Collected data
-.-.-

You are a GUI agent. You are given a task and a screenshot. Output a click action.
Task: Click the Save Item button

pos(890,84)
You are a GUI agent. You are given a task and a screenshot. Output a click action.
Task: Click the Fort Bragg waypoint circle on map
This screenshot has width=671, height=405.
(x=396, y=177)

-.-.-

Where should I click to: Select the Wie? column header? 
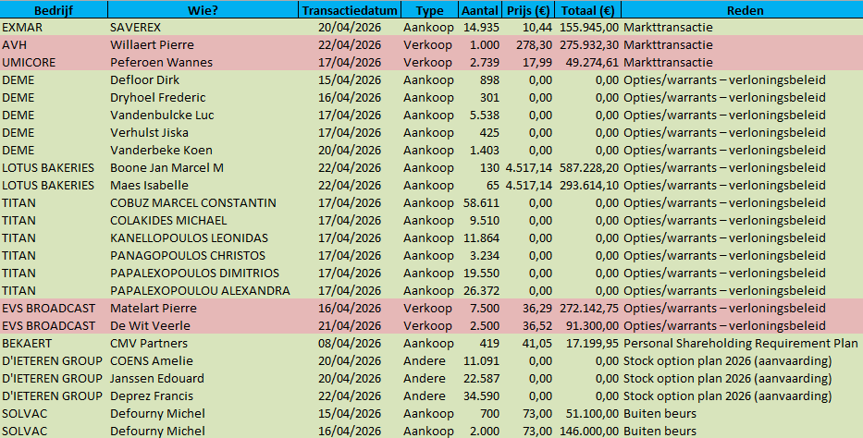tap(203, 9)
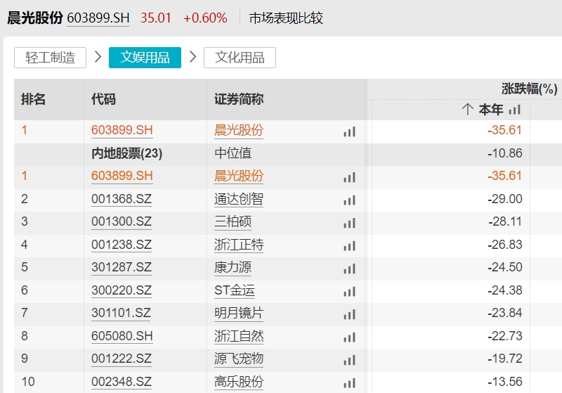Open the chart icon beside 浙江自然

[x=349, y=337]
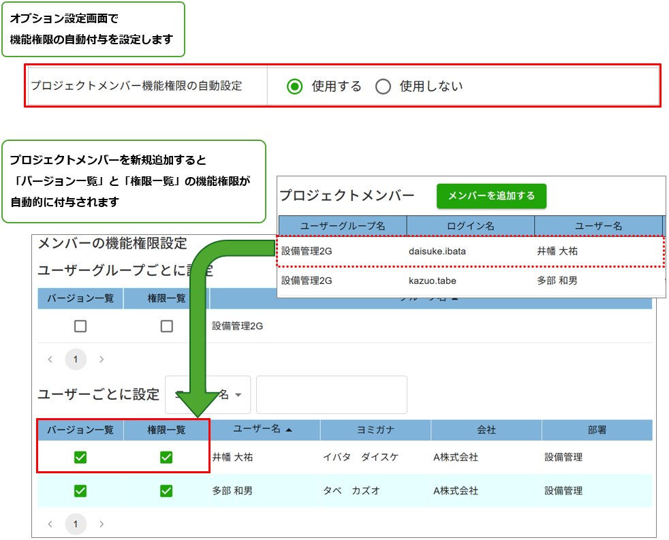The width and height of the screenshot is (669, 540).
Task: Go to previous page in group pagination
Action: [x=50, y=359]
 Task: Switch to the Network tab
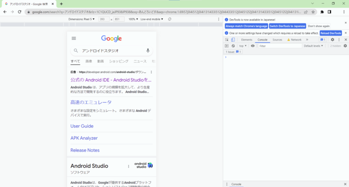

-.-.-

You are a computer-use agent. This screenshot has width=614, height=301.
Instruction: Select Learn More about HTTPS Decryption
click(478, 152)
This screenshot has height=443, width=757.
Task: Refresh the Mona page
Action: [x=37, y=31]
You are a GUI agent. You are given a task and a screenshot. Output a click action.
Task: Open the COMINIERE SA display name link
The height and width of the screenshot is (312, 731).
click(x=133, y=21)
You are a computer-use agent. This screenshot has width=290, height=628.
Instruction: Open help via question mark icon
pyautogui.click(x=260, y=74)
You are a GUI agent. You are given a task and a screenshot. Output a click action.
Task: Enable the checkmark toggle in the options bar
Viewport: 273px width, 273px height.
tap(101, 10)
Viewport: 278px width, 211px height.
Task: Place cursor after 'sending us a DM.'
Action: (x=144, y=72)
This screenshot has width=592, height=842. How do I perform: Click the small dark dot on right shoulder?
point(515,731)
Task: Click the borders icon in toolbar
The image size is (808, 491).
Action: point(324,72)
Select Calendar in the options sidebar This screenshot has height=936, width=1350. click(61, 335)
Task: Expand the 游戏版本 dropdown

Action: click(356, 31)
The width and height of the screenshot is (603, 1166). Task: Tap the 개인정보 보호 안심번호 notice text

-.-.-

Task brief: When a line in the data contains "computer", return it as written.

Answer to the problem:
You are a computer-use agent. This screenshot has width=614, height=301.
You are a computer-use agent. This screenshot has width=290, height=628.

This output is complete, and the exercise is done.